Pope John Paul II also wrote: “The Church teaches that, regarding a law permitting abortions, it is ‘never licit to obey it, or to take part in a propaganda campaign in favor of such a law, or to vote for it.’” Again, such categorical language does not appear against capital punishment. Although the Catechism and Evangelium Vitae express a strong preference against the state’s use of the death penalty, unlike abortion, it is not condemned as evil in every instance.
Clarity from Kansas and Rome
In 2006, the four bishops of Kansas provided great clarity in a joint statement entitled Moral Principles for Catholic Voters issued before elections. “In some moral matters,” they wrote, “the use of reason allows for a legitimate diversity in our prudential judgments. Catholic voters may differ, e.g., on what constitutes the best immigration policy. Catholics may even have differing judgments on the state’s use of the death penalty or the decision to wage a just war. Since such ‘judgments do not involve a direct choice of something evil, it is possible for Catholic voters to arrive at different, even opposing judgments.’” Yet, the Kansas bishops rightly stated that a “correct conscience recognizes that there are some choices that always involve doing evil and which can never be done even as a means to a good end. These choices include elective abortion, euthanasia, physician-assisted suicide, the destruction of embryonic human beings in stem cell research, human cloning and same-sex ‘marriage.’ Such acts are judged to be intrinsically evil, that is, evil in and of themselves, regardless of our motives or the circumstances.” So the Kansas bishops spoke in very clear terms that the death penalty isn’t evil in and of itself, but it can be applied in a gravely immoral manner.

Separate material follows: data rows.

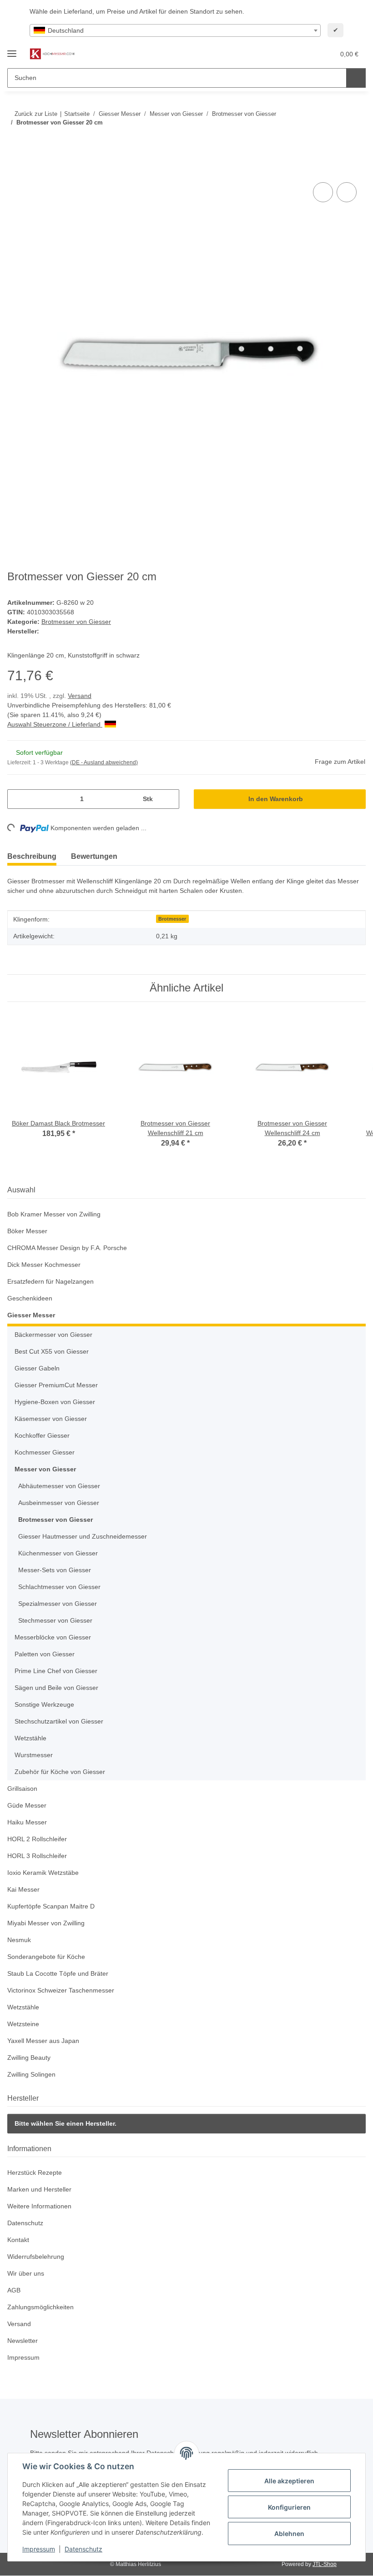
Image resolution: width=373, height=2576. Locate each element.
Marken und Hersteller (39, 2189)
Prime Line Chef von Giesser (56, 1670)
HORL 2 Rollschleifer (37, 1839)
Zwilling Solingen (31, 2074)
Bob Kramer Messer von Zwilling (54, 1214)
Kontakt (18, 2239)
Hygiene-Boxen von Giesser (55, 1401)
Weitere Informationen (39, 2206)
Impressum (38, 2549)
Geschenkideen (29, 1298)
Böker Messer (27, 1231)
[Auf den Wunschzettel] (347, 192)
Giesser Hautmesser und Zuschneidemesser (82, 1536)
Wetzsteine (23, 2024)
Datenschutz (83, 2549)
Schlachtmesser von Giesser (59, 1586)
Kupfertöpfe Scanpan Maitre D (51, 1906)
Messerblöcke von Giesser (53, 1637)
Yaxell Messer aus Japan (43, 2040)
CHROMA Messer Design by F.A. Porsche (67, 1247)
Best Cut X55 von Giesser (52, 1351)
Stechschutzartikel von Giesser (59, 1721)
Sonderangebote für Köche (46, 1956)
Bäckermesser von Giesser (53, 1334)
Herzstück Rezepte (34, 2172)
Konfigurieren (289, 2507)
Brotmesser (172, 919)
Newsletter (22, 2340)
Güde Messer (26, 1805)
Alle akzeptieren (289, 2481)
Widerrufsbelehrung (35, 2256)
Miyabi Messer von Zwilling (46, 1923)
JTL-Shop (325, 2564)
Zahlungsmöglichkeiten (40, 2307)
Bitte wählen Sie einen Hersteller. (65, 2123)
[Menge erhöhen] (169, 799)
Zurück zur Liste (36, 113)
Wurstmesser (34, 1755)
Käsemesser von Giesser (51, 1418)
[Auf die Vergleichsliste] (323, 192)
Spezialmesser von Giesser (57, 1603)
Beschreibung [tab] (31, 856)
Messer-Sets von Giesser (54, 1570)
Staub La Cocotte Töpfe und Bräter (57, 1973)
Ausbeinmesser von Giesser (58, 1502)
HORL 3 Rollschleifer (37, 1855)
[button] (292, 54)
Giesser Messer (31, 1315)
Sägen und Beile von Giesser (56, 1687)
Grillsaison (22, 1788)
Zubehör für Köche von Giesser (60, 1771)
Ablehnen (289, 2533)
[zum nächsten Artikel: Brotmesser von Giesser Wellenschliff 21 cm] (356, 140)
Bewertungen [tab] (94, 856)
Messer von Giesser (45, 1469)
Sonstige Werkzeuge (44, 1704)
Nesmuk (19, 1939)
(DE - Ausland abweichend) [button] (104, 762)
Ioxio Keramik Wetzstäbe (43, 1872)
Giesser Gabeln (37, 1368)
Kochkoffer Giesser (42, 1435)
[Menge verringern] (17, 799)
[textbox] (175, 30)
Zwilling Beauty (28, 2057)
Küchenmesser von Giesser (58, 1553)
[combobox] (175, 30)
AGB (13, 2290)
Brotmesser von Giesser (76, 621)
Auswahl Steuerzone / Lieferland (54, 724)
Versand (79, 695)
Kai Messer (23, 1889)
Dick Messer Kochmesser (44, 1264)
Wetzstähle (30, 1738)
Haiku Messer (27, 1822)
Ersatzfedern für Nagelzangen (50, 1281)
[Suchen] (356, 78)
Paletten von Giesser (45, 1654)
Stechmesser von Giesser (55, 1620)
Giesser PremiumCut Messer (56, 1385)
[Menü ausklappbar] (11, 49)
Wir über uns (25, 2273)
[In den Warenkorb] (14, 170)
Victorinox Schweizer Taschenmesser (60, 1990)
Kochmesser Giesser (45, 1452)
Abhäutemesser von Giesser (59, 1486)
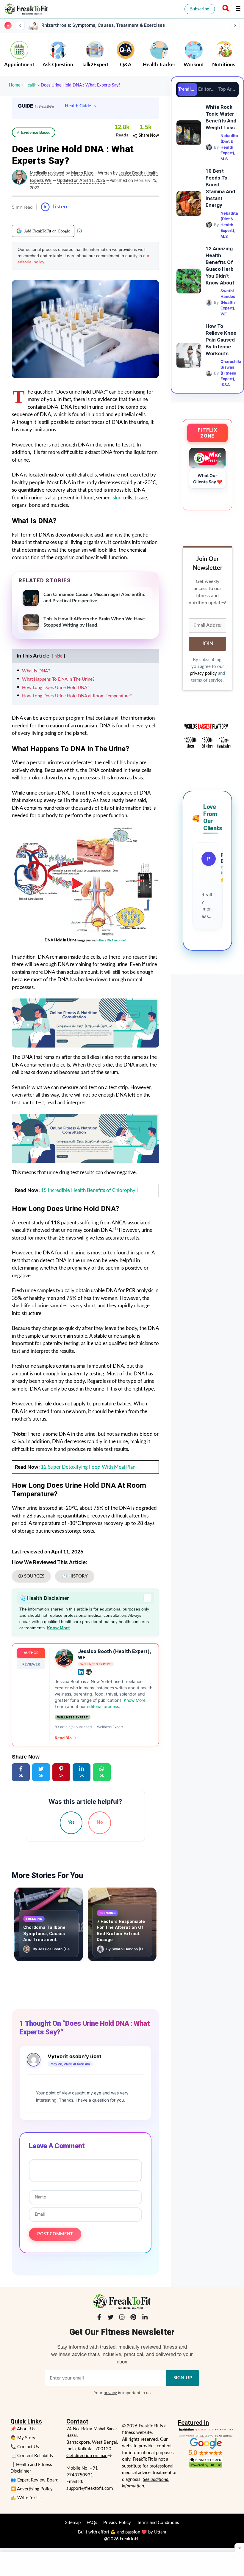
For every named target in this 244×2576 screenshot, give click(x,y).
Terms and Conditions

More authoritatively, before 2004 elections, the prefect of the Congregation for the Doctrine of Faith, Cardinal Joseph Ratzinger, represented Pope John Paul II and sent a memo to Cardinal McCarrick stressing: “Not all moral issues have the same moral weight as abortion and euthanasia. For example, if a Catholic were to be at odds with the Holy Father on the application of capital punishment or on the decision to wage war, he would not for that reason be considered unworthy to present himself to receive Holy Communion. There may be a legitimate diversity of opinion even among Catholics about waging war and applying the death penalty, but not however with regard to abortion and euthanasia.”
Here again, Cardinal Ratzinger, who is now Pope Benedict XVI, pointed out that a Catholic is not dissenting from the Church or in a state of mortal sin by disagreeing with a prudential judgment on the application of capital punishment.
Furthermore, in stating that a Catholic is not prevented from receiving Holy Communion by differing with the pope’s application of the death penalty, it is unjust to refer to such persons as cafeteria Catholics.
Disagreements with the prudential judgment of the Holy Father on the application of capital punishment should always be made in a spirit of filial respect. In so doing, it even more fully stresses the essential difference between such Catholics and the tirades against the popes by notorious dissenters such as Frances Kissling. While it is possible that a Catholic could support the state’s use of capital punishment out of vengeful and thus sinful motives, it’s also possible that he could do so out of good will, without sin and in a spirit of mercy toward those to be executed. But even if public Catholics were to support the death penalty out of sinful motives, it would not approach anywhere near the level of gravity and scandal caused by those who publicly support the intrinsically grave evils of abortion, human embryonic stem cell research and euthanasia.
1Summa Theologiae, II-II q.64, art. 2.